» **To do**: Copy exactly the lines of the records below, and only those lines, beginning with the line that contains "livie blainn deepthroats" and ending with the line that contains "[e-Stand] (76, 21)".

● ● ● ● ●

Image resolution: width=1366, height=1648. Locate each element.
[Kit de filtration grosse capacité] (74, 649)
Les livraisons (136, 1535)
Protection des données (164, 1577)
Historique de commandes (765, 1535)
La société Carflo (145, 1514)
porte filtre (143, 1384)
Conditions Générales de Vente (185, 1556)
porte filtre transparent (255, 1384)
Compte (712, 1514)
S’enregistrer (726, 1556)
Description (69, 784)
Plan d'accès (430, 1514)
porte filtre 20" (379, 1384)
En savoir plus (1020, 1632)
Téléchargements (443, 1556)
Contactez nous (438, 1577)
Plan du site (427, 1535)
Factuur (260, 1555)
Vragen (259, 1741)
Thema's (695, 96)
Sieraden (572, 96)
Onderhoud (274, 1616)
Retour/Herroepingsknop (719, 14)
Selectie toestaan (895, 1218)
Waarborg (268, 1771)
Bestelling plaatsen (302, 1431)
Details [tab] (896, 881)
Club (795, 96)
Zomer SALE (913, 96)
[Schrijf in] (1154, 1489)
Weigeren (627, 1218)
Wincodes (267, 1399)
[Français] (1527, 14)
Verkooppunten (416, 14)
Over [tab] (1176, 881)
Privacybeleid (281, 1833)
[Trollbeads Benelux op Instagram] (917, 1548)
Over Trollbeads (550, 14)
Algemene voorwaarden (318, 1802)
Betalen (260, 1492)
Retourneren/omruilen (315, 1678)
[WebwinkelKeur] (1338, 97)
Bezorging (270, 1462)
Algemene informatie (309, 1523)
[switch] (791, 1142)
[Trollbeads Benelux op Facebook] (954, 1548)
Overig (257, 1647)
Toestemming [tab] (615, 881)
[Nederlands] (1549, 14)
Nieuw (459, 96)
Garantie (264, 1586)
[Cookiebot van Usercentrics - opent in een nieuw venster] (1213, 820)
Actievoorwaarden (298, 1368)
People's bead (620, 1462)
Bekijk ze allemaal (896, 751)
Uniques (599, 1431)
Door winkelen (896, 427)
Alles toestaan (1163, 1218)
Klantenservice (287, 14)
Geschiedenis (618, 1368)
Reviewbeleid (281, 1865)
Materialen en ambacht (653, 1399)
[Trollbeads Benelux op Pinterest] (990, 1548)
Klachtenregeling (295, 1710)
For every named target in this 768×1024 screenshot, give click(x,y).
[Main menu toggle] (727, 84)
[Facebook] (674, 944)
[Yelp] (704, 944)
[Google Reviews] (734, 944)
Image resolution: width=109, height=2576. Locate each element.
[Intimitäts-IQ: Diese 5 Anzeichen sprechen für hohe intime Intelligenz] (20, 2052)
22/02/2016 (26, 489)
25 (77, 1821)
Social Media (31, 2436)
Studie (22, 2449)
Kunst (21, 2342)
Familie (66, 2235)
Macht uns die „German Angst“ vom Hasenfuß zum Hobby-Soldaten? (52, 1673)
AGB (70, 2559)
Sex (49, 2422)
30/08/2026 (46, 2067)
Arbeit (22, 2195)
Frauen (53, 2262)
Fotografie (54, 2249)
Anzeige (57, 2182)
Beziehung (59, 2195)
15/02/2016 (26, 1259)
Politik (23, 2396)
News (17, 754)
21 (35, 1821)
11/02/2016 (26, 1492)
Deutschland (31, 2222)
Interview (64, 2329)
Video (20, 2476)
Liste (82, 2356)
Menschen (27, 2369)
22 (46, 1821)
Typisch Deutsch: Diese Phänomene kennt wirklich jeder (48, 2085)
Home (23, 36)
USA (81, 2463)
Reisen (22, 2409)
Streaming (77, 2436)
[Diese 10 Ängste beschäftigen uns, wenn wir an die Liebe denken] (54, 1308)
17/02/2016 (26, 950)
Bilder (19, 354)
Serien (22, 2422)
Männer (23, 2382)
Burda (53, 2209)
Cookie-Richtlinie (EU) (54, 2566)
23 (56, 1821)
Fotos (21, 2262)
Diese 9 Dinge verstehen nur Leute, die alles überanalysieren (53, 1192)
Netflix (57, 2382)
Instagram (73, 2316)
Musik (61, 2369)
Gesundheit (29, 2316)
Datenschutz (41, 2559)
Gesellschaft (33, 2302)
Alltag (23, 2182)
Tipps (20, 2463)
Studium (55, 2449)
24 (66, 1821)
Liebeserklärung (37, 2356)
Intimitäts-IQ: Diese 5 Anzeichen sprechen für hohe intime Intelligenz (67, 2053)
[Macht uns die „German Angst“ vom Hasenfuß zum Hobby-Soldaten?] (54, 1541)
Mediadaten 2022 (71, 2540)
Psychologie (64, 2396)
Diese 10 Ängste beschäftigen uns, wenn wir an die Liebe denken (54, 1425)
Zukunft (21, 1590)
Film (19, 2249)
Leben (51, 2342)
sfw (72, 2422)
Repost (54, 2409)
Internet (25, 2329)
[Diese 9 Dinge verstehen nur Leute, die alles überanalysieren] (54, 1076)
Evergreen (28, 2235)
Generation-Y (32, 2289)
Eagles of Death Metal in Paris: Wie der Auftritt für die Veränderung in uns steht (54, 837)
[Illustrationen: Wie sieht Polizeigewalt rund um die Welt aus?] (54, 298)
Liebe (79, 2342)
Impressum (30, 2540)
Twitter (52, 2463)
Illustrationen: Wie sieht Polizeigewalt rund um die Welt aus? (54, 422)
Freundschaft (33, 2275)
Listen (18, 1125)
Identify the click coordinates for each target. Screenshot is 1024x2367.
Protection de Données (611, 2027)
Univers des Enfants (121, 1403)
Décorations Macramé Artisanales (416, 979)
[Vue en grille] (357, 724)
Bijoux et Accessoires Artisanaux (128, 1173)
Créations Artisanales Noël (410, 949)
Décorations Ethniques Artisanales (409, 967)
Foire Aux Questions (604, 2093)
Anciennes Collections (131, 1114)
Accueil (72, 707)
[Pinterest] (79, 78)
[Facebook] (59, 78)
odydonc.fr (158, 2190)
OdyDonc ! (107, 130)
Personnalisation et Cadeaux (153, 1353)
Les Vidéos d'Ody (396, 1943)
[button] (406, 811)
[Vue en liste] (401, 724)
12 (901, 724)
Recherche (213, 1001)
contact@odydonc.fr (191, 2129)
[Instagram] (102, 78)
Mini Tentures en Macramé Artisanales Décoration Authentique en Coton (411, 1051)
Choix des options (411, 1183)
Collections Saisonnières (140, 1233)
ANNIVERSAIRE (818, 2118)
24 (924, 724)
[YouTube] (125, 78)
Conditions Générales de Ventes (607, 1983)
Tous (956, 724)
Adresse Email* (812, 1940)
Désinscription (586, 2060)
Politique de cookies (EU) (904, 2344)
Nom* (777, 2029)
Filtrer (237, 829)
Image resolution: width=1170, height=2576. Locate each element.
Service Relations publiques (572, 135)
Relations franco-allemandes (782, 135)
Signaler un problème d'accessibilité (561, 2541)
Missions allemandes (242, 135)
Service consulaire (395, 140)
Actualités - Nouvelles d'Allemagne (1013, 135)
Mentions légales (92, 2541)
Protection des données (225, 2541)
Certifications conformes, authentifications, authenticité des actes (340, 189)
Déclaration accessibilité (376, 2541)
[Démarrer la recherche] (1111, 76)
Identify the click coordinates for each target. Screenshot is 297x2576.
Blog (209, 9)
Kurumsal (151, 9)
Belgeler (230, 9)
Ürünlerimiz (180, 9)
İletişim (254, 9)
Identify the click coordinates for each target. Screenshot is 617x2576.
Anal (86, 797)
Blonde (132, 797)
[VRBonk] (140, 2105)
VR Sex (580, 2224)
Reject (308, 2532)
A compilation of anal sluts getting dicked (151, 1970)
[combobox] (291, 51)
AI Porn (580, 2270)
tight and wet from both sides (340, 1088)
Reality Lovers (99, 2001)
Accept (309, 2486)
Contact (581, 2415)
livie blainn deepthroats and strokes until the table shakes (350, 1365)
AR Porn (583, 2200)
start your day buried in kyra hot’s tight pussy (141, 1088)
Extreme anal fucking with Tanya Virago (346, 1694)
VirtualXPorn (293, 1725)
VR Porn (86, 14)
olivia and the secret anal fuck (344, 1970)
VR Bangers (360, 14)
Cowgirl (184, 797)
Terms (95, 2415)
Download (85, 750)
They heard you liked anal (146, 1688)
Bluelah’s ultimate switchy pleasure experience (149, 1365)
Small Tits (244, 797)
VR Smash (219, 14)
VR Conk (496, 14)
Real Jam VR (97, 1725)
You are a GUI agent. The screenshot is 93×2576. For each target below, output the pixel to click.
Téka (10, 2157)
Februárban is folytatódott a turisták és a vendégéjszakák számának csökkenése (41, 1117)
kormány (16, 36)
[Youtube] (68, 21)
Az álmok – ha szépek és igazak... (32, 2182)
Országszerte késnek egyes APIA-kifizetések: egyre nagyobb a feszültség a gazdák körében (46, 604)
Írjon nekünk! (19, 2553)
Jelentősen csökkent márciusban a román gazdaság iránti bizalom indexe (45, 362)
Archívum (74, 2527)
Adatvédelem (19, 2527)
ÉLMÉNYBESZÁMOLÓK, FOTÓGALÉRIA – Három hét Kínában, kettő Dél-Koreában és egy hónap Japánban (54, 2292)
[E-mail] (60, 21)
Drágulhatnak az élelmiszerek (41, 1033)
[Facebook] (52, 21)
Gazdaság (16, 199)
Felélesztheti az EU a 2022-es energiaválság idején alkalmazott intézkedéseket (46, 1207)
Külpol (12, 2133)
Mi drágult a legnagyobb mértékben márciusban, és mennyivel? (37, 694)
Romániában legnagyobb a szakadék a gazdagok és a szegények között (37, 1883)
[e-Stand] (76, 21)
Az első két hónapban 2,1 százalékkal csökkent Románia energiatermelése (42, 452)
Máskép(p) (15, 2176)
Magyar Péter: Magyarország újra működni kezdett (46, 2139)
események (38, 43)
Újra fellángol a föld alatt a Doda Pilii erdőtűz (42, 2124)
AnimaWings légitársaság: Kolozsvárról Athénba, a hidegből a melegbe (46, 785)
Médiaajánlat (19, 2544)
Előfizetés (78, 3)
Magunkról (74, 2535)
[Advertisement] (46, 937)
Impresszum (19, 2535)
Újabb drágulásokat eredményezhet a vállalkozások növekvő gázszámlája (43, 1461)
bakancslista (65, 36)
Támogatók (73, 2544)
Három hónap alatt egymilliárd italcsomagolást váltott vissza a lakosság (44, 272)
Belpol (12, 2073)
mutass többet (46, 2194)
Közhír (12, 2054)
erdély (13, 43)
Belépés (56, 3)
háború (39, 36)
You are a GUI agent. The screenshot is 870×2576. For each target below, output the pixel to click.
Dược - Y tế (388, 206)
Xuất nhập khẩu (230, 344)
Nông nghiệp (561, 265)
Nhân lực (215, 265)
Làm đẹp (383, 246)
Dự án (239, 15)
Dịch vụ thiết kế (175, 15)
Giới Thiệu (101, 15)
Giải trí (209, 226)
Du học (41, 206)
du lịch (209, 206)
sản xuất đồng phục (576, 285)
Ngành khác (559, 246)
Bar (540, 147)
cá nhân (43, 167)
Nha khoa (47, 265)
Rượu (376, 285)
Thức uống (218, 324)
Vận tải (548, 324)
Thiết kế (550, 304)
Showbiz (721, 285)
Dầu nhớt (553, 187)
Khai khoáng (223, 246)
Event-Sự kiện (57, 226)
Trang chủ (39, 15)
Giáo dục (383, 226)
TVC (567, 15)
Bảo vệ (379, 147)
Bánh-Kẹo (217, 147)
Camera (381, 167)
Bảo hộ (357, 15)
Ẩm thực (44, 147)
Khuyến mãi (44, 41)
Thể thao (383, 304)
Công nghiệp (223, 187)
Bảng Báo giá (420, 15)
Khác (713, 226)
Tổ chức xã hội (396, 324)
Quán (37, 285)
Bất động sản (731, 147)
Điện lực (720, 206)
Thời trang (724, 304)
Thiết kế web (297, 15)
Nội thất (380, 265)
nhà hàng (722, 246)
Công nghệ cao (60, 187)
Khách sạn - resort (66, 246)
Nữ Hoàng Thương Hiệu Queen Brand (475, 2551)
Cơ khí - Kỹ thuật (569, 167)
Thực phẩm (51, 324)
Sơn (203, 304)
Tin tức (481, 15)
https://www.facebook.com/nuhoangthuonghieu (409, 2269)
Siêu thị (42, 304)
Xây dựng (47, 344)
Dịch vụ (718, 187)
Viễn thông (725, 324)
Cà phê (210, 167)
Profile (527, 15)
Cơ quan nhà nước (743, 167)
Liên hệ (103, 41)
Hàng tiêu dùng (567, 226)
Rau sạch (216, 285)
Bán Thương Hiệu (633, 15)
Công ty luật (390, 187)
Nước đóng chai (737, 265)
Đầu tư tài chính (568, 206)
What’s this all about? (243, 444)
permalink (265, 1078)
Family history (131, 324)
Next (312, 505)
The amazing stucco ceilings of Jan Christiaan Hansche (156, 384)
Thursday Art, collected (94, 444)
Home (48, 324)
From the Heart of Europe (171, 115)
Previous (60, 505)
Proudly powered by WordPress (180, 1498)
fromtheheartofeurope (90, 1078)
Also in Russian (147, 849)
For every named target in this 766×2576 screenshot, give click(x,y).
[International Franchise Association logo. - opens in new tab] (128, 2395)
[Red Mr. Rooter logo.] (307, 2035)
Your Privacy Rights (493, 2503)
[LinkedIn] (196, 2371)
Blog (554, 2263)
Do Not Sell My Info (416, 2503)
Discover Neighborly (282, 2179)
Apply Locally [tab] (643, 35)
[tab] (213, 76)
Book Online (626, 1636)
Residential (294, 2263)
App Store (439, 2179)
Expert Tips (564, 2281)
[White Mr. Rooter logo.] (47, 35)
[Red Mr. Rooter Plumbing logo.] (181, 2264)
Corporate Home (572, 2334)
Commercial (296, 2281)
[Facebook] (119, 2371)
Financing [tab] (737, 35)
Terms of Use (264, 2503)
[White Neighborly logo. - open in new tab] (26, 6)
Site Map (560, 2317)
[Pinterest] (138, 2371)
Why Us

● ● ● ● ●

» **Reply**:
livie blainn deepthroats and strokes until the table shakes (350, 1365)
AR Porn (583, 2200)
start your day buried in kyra hot’s tight pussy (141, 1088)
Extreme anal fucking with Tanya Virago (346, 1694)
VirtualXPorn (293, 1725)
VR Porn (86, 14)
olivia and the secret anal fuck (344, 1970)
VR Bangers (360, 14)
Cowgirl (184, 797)
Terms (95, 2415)
Download (85, 750)
They heard you liked anal (146, 1688)
Bluelah’s ultimate switchy pleasure experience (149, 1365)
Small Tits (244, 797)
VR Smash (219, 14)
VR Conk (496, 14)
Real Jam VR (97, 1725)
You are a GUI agent. The screenshot is 93×2576. For each target below, output the pixel to click.
Téka (10, 2157)
Februárban is folytatódott a turisták és a vendégéjszakák számának csökkenése (41, 1117)
kormány (16, 36)
[Youtube] (68, 21)
Az álmok – ha szépek és igazak... (32, 2182)
Országszerte késnek egyes APIA-kifizetések: egyre nagyobb a feszültség a gazdák körében (46, 604)
Írjon nekünk! (19, 2553)
Jelentősen csökkent márciusban a román gazdaság iránti bizalom indexe (45, 362)
Archívum (74, 2527)
Adatvédelem (19, 2527)
ÉLMÉNYBESZÁMOLÓK, FOTÓGALÉRIA – Három hét Kínában, kettő Dél-Koreában és egy hónap Japánban (54, 2292)
[E-mail] (60, 21)
Drágulhatnak az élelmiszerek (41, 1033)
[Facebook] (52, 21)
Gazdaság (16, 199)
Felélesztheti az EU a 2022-es energiaválság idején alkalmazott intézkedéseket (46, 1207)
Külpol (12, 2133)
Mi drágult a legnagyobb mértékben márciusban, és mennyivel? (37, 694)
Romániában legnagyobb a szakadék a gazdagok és a szegények között (37, 1883)
[e-Stand] (76, 21)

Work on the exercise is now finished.